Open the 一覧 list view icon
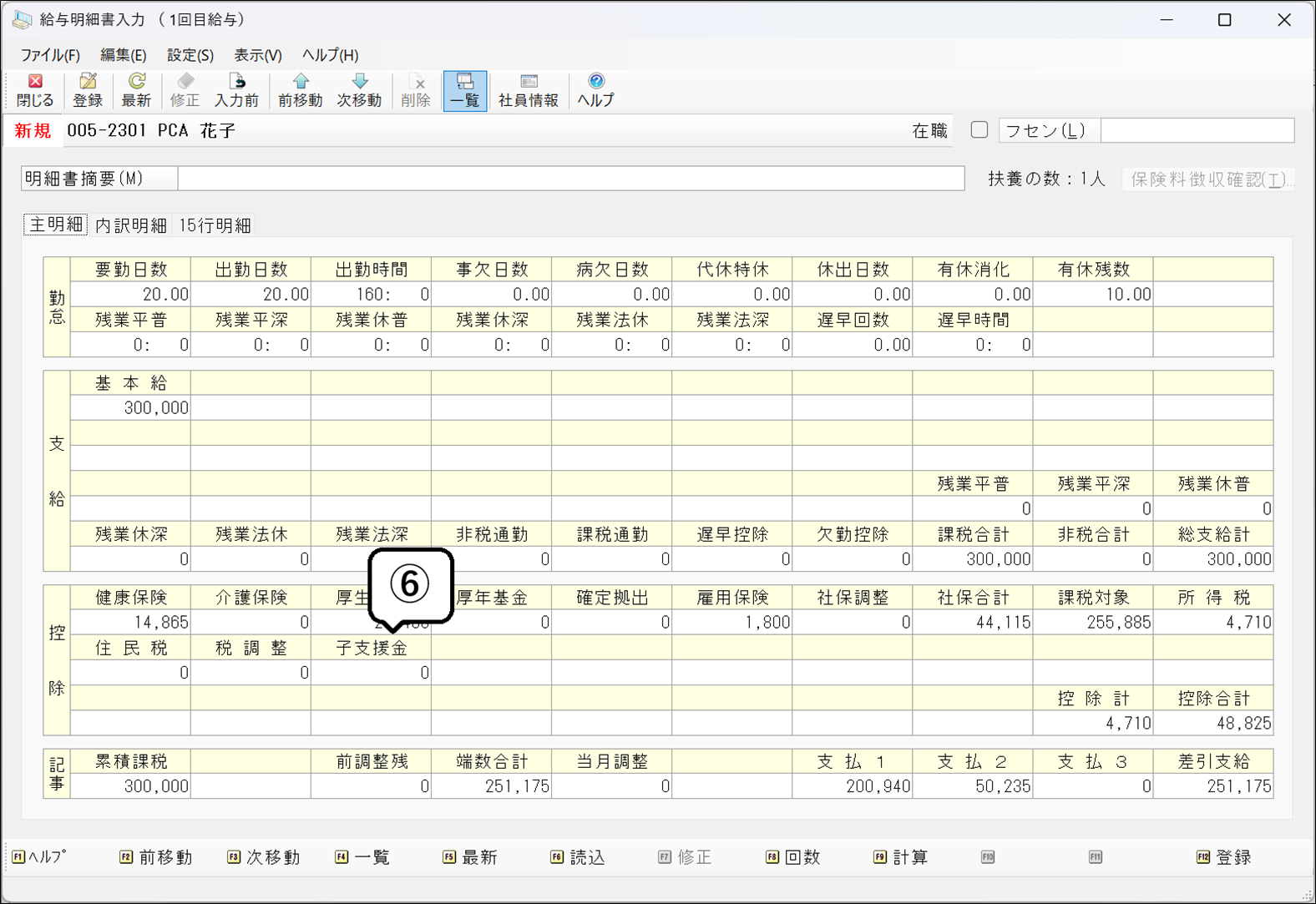The height and width of the screenshot is (904, 1316). click(465, 90)
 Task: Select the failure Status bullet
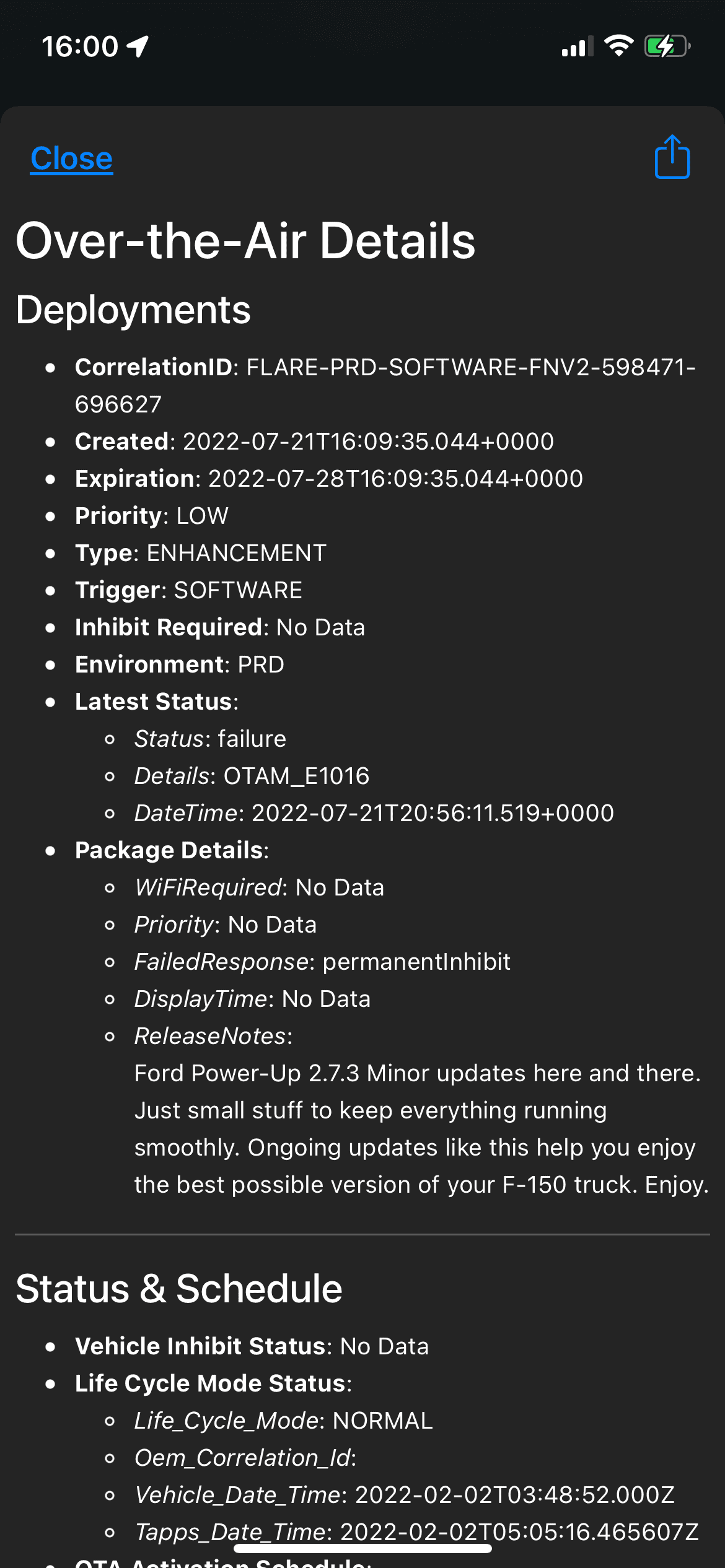209,738
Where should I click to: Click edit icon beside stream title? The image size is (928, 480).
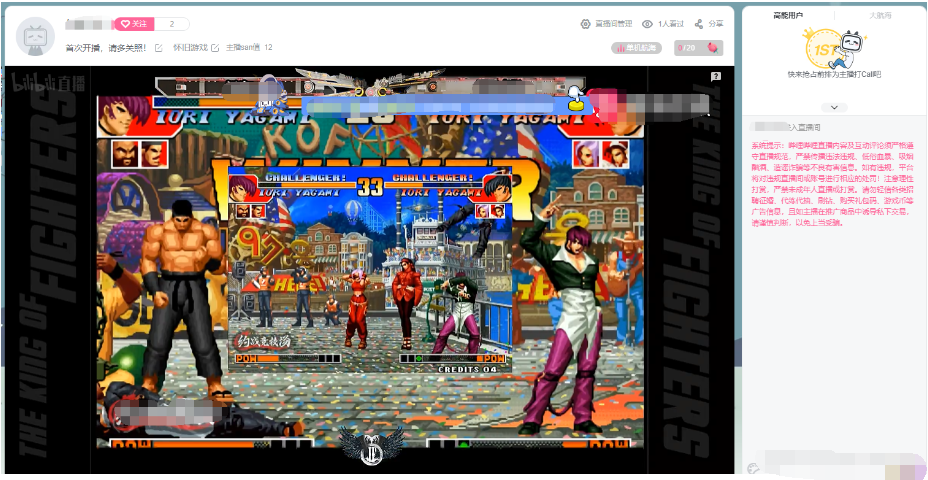tap(158, 48)
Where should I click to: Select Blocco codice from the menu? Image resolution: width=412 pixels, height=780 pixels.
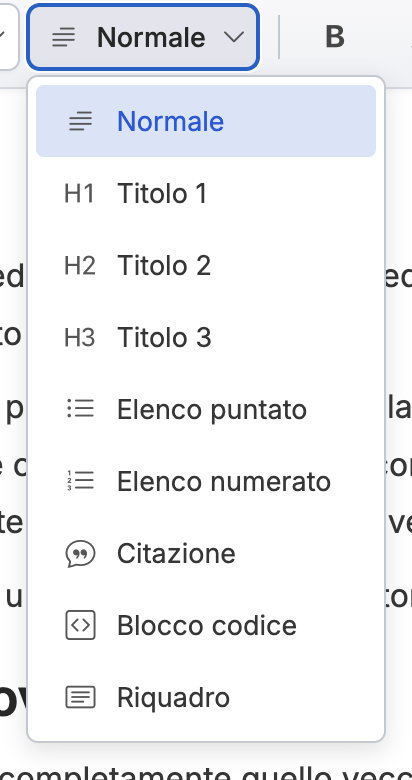tap(206, 625)
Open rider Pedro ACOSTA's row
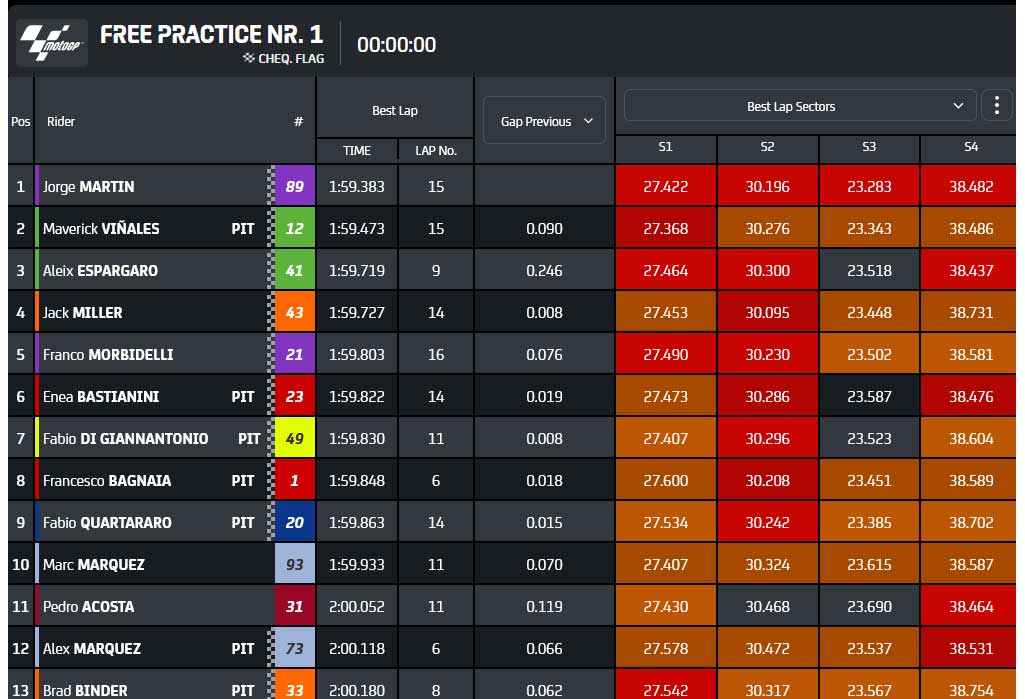 (512, 607)
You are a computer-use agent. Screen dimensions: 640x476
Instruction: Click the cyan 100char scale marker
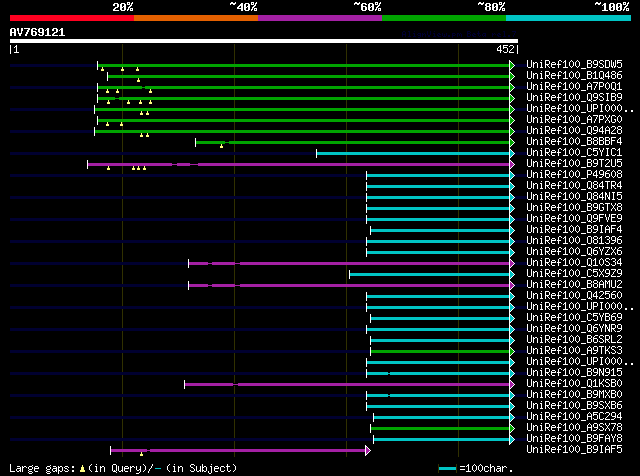point(447,468)
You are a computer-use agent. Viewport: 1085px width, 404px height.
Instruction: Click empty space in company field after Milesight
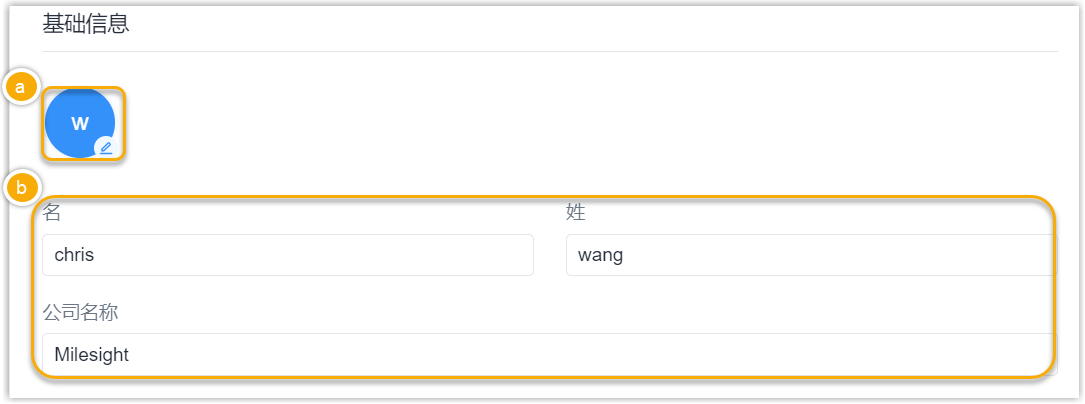pos(588,355)
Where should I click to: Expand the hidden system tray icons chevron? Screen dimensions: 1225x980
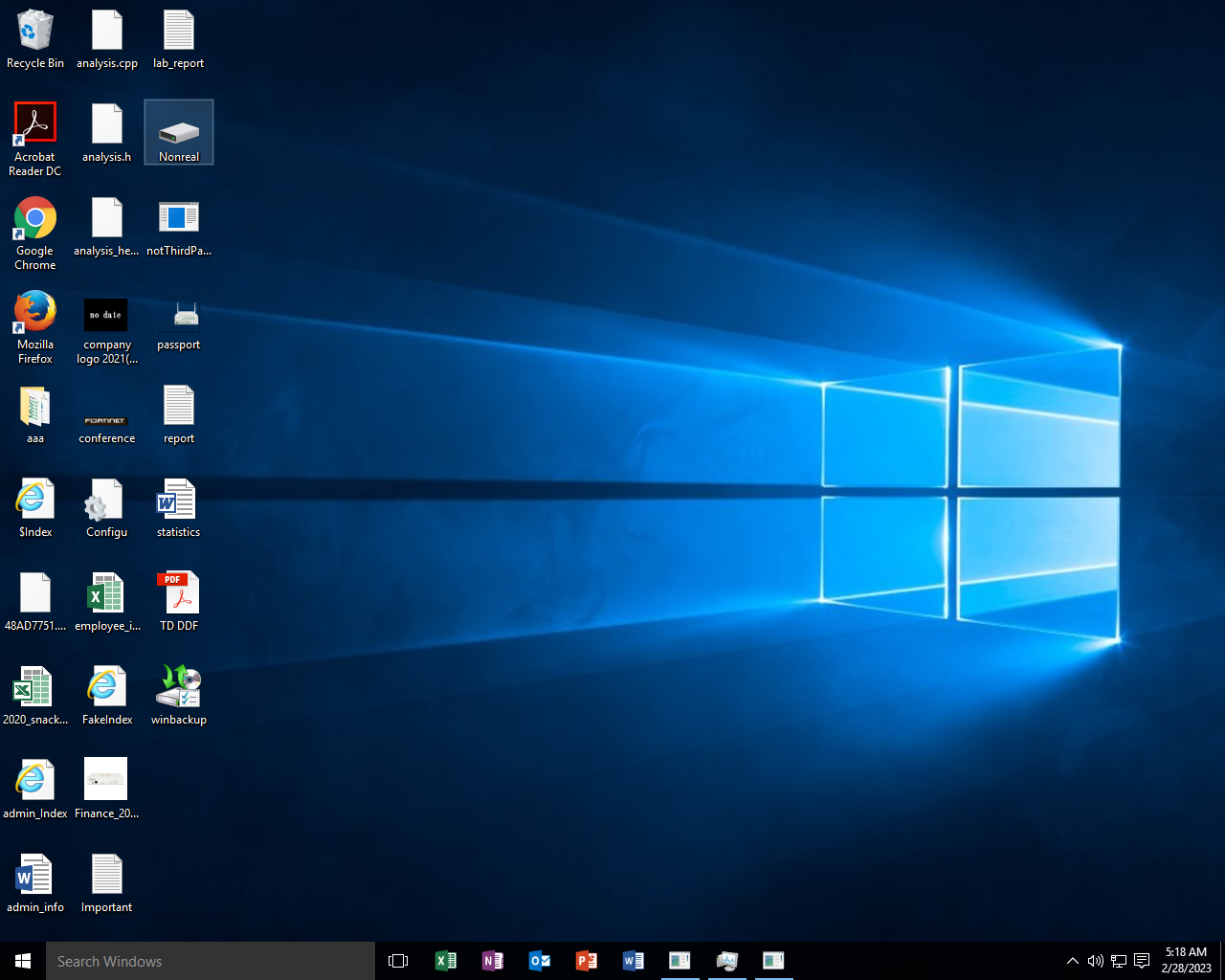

· · · ·

### TASK OBJECTIVE
In the records, which lines use the word "computer"? Report them.

### RESPONSE TO THE EXERCISE
You are a computer-use agent. Screen dimensions: 640x476
You are a computer-use agent. Viewport: 1085px width, 404px height.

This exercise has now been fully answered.